*** Opening of RECORDS TO USE ***

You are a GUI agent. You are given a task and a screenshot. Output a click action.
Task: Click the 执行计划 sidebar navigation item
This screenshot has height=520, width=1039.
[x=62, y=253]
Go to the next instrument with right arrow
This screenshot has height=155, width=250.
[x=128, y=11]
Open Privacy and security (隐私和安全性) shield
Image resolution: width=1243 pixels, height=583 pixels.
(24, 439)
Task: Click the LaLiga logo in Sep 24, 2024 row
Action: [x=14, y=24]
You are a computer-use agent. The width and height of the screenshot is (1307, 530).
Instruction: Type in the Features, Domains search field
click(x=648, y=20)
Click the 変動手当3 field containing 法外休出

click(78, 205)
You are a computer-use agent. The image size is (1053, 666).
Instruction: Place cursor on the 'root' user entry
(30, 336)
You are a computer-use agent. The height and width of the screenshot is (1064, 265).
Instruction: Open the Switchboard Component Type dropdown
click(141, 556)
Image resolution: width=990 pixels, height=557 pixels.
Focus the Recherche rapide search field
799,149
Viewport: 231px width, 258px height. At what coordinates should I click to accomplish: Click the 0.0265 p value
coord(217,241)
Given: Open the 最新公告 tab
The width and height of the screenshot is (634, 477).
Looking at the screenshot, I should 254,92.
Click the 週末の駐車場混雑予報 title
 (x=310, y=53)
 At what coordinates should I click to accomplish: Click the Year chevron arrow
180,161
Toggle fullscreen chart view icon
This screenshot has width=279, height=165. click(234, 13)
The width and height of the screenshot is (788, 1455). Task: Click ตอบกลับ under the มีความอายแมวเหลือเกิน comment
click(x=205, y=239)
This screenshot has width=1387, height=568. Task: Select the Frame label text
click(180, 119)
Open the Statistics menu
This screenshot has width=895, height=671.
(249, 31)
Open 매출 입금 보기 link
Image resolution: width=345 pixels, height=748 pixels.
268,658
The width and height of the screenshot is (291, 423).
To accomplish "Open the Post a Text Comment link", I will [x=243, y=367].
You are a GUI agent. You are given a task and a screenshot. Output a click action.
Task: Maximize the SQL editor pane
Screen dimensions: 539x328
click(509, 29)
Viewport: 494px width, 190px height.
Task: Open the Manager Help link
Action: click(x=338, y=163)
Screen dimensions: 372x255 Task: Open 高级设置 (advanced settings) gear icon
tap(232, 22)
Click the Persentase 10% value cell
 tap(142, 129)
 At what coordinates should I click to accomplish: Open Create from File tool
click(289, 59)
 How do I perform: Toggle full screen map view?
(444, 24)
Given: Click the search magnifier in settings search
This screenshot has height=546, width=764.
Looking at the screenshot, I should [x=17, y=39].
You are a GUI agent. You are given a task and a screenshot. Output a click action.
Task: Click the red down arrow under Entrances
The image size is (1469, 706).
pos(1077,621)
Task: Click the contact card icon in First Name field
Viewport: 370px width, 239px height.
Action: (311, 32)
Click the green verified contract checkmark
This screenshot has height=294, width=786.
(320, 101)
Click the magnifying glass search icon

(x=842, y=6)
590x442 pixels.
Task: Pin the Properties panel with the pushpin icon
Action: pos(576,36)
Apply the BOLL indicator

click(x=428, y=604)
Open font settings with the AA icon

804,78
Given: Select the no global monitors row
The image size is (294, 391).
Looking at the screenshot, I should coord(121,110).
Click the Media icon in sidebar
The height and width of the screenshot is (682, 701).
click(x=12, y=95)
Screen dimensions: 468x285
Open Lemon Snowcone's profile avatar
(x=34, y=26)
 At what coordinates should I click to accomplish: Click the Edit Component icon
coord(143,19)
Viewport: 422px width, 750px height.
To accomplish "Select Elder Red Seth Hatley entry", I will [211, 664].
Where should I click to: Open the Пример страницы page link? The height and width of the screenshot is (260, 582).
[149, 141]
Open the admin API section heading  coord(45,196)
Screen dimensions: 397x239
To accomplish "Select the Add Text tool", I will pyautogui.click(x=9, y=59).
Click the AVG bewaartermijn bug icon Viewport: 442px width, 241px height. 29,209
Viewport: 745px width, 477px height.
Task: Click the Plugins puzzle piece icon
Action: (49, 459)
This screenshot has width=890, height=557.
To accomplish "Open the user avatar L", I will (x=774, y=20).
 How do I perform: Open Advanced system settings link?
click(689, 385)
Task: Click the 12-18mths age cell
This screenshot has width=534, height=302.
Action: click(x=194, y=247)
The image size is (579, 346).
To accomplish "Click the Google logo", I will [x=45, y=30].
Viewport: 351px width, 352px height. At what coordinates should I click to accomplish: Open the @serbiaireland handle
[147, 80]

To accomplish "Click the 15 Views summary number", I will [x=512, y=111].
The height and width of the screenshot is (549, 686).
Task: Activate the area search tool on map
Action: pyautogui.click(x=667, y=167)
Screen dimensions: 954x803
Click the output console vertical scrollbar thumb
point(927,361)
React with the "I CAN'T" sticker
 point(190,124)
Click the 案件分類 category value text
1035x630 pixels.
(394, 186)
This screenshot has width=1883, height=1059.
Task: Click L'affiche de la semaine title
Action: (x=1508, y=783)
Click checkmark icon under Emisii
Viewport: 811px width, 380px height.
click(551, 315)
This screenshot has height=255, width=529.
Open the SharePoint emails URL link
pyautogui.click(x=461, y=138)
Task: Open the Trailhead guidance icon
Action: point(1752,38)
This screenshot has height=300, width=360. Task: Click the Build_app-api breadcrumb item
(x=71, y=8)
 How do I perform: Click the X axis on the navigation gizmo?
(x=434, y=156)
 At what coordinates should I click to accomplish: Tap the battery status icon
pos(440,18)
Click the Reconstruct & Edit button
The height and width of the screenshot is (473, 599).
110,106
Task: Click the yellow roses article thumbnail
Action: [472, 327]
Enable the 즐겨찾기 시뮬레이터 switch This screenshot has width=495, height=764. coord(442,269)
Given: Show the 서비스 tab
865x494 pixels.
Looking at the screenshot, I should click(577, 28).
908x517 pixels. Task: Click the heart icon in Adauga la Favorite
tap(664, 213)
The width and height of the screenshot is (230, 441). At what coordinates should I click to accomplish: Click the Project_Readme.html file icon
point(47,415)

*** Close of RECORDS TO USE ***

▶ ACTIVITY: Write out the entire listing so that each line matches the original exactly.

▶ ANSWER FOR THE TASK:
You are a GUI agent. You are given a task and a screenshot. Output a click action.
Task: Click the 执行计划 sidebar navigation item
This screenshot has height=520, width=1039.
[x=62, y=253]
Go to the next instrument with right arrow
This screenshot has height=155, width=250.
[x=128, y=11]
Open Privacy and security (隐私和安全性) shield
Image resolution: width=1243 pixels, height=583 pixels.
(24, 439)
Task: Click the LaLiga logo in Sep 24, 2024 row
Action: [x=14, y=24]
You are a computer-use agent. The width and height of the screenshot is (1307, 530).
Instruction: Type in the Features, Domains search field
click(x=648, y=20)
Click the 変動手当3 field containing 法外休出

click(78, 205)
You are a computer-use agent. The image size is (1053, 666).
Instruction: Place cursor on the 'root' user entry
(30, 336)
You are a computer-use agent. The height and width of the screenshot is (1064, 265).
Instruction: Open the Switchboard Component Type dropdown
click(141, 556)
Image resolution: width=990 pixels, height=557 pixels.
Focus the Recherche rapide search field
799,149
Viewport: 231px width, 258px height. At what coordinates should I click to accomplish: Click the 0.0265 p value
coord(217,241)
Given: Open the 最新公告 tab
The width and height of the screenshot is (634, 477).
Looking at the screenshot, I should 254,92.
Click the 週末の駐車場混雑予報 title
 (x=310, y=53)
 At what coordinates should I click to accomplish: Click the Year chevron arrow
180,161
Toggle fullscreen chart view icon
This screenshot has width=279, height=165. click(234, 13)
The width and height of the screenshot is (788, 1455). Task: Click ตอบกลับ under the มีความอายแมวเหลือเกิน comment
click(x=205, y=239)
This screenshot has width=1387, height=568. Task: Select the Frame label text
click(180, 119)
Open the Statistics menu
This screenshot has width=895, height=671.
(249, 31)
Open 매출 입금 보기 link
Image resolution: width=345 pixels, height=748 pixels.
268,658
The width and height of the screenshot is (291, 423).
To accomplish "Open the Post a Text Comment link", I will [x=243, y=367].
You are a GUI agent. You are given a task and a screenshot. Output a click action.
Task: Maximize the SQL editor pane
Screen dimensions: 539x328
click(509, 29)
Viewport: 494px width, 190px height.
Task: Open the Manager Help link
Action: click(x=338, y=163)
Screen dimensions: 372x255 Task: Open 高级设置 (advanced settings) gear icon
tap(232, 22)
Click the Persentase 10% value cell
 tap(142, 129)
 At what coordinates should I click to accomplish: Open Create from File tool
click(289, 59)
 How do I perform: Toggle full screen map view?
(444, 24)
Given: Click the search magnifier in settings search
This screenshot has height=546, width=764.
Looking at the screenshot, I should [x=17, y=39].
You are a GUI agent. You are given a task and a screenshot. Output a click action.
Task: Click the red down arrow under Entrances
The image size is (1469, 706).
pos(1077,621)
Task: Click the contact card icon in First Name field
Viewport: 370px width, 239px height.
Action: (311, 32)
Click the green verified contract checkmark
This screenshot has height=294, width=786.
(320, 101)
Click the magnifying glass search icon

(x=842, y=6)
590x442 pixels.
Task: Pin the Properties panel with the pushpin icon
Action: pos(576,36)
Apply the BOLL indicator

click(x=428, y=604)
Open font settings with the AA icon

804,78
Given: Select the no global monitors row
The image size is (294, 391).
Looking at the screenshot, I should coord(121,110).
Click the Media icon in sidebar
The height and width of the screenshot is (682, 701).
click(x=12, y=95)
Screen dimensions: 468x285
Open Lemon Snowcone's profile avatar
(x=34, y=26)
 At what coordinates should I click to accomplish: Click the Edit Component icon
coord(143,19)
Viewport: 422px width, 750px height.
To accomplish "Select Elder Red Seth Hatley entry", I will [211, 664].
Where should I click to: Open the Пример страницы page link? The height and width of the screenshot is (260, 582).
[149, 141]
Open the admin API section heading  coord(45,196)
Screen dimensions: 397x239
To accomplish "Select the Add Text tool", I will pyautogui.click(x=9, y=59).
Click the AVG bewaartermijn bug icon Viewport: 442px width, 241px height. 29,209
Viewport: 745px width, 477px height.
Task: Click the Plugins puzzle piece icon
Action: (49, 459)
This screenshot has width=890, height=557.
To accomplish "Open the user avatar L", I will (x=774, y=20).
 How do I perform: Open Advanced system settings link?
click(689, 385)
Task: Click the 12-18mths age cell
This screenshot has width=534, height=302.
Action: click(x=194, y=247)
The image size is (579, 346).
To accomplish "Click the Google logo", I will [x=45, y=30].
Viewport: 351px width, 352px height. At what coordinates should I click to accomplish: Open the @serbiaireland handle
[147, 80]

To accomplish "Click the 15 Views summary number", I will [x=512, y=111].
The height and width of the screenshot is (549, 686).
Task: Activate the area search tool on map
Action: pyautogui.click(x=667, y=167)
Screen dimensions: 954x803
Click the output console vertical scrollbar thumb
point(927,361)
React with the "I CAN'T" sticker
 point(190,124)
Click the 案件分類 category value text
1035x630 pixels.
(394, 186)
This screenshot has width=1883, height=1059.
Task: Click L'affiche de la semaine title
Action: (x=1508, y=783)
Click checkmark icon under Emisii
Viewport: 811px width, 380px height.
click(551, 315)
This screenshot has height=255, width=529.
Open the SharePoint emails URL link
pyautogui.click(x=461, y=138)
Task: Open the Trailhead guidance icon
Action: point(1752,38)
This screenshot has height=300, width=360. Task: Click the Build_app-api breadcrumb item
(x=71, y=8)
 How do I perform: Click the X axis on the navigation gizmo?
(x=434, y=156)
 At what coordinates should I click to accomplish: Tap the battery status icon
pos(440,18)
Click the Reconstruct & Edit button
The height and width of the screenshot is (473, 599).
110,106
Task: Click the yellow roses article thumbnail
Action: [472, 327]
Enable the 즐겨찾기 시뮬레이터 switch This screenshot has width=495, height=764. coord(442,269)
Given: Show the 서비스 tab
865x494 pixels.
Looking at the screenshot, I should click(577, 28).
908x517 pixels. Task: Click the heart icon in Adauga la Favorite
tap(664, 213)
The width and height of the screenshot is (230, 441). At what coordinates should I click to accomplish: Click the Project_Readme.html file icon
point(47,415)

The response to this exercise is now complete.